Tobin McDaniel: ETFs to Play a Crucial Role in SoFi's Growth

When SoFi was founded in 2011, it was originally a student loan refinance company. Since then, it’s “evolved dramatically” to offer an array of products and services, including ETFs, through an investment management business, according to Tobin McDaniel, head of SoFi Invest.

“Our goal is to be a top-10 financial institution, and that means having all the products and services someone needs,” McDaniel told VettaFi. “You’ve got to have lending, checking/savings, financial planning, investing, and investing products.”
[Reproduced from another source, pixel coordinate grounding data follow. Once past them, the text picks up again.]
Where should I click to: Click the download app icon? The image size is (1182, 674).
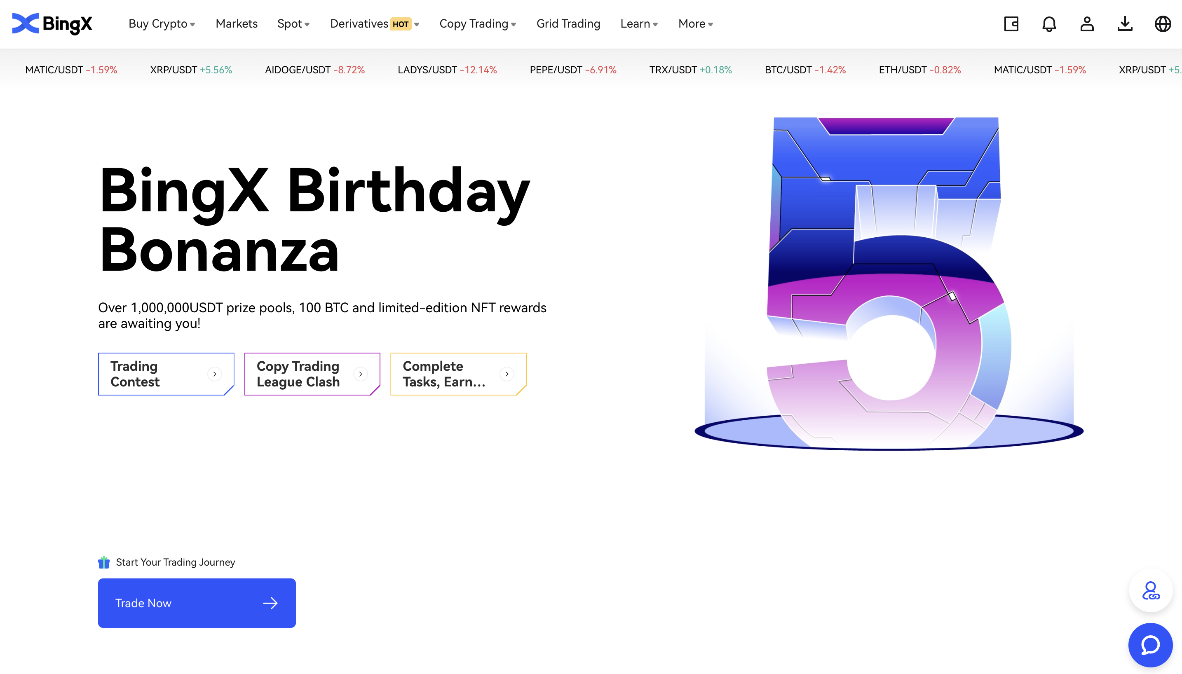[1125, 24]
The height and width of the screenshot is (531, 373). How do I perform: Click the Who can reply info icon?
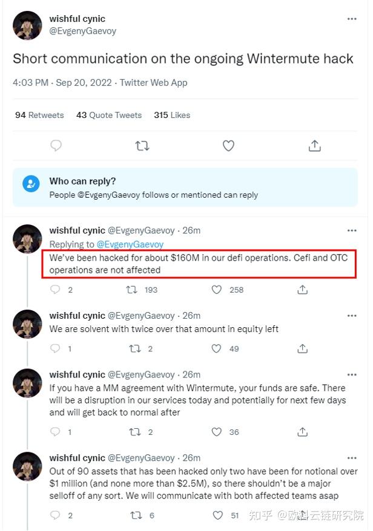pyautogui.click(x=31, y=184)
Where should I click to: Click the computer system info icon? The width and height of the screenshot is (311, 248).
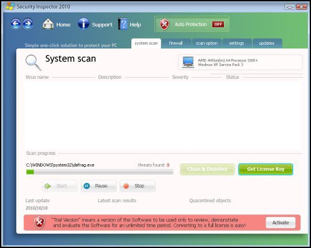pos(188,62)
SoFi launched its first ETFs in 2019: the SoFi Select 500 ETF (SFY) and the SoFi Next 500 ETF (SFYX). The two index ETFs with no management fees were launched to provide “building blocks for portfolios for customers,” according to McDaniel.

Since launching those two ETFs, SoFi has listed roughly two funds per year. Now, the firm has eight ETFs with more than $500 million in assets.

These eight ETFs are grouped into two categories of four: There are the core ETFs (index- and income-oriented), and thematic funds. While the ETFs in the former category “are those portfolio building blocks” that McDaniel previously mentioned, the thematic ETFs are designed to “appeal to our investors’ interest level.”

“We’ve got all the data on what they invest in, we do lots of research, we see what they’re excited about, and so we try to find the themes that we believe are aligned with a growth area in the economy and have an appeal to our customer base,” McDaniel said.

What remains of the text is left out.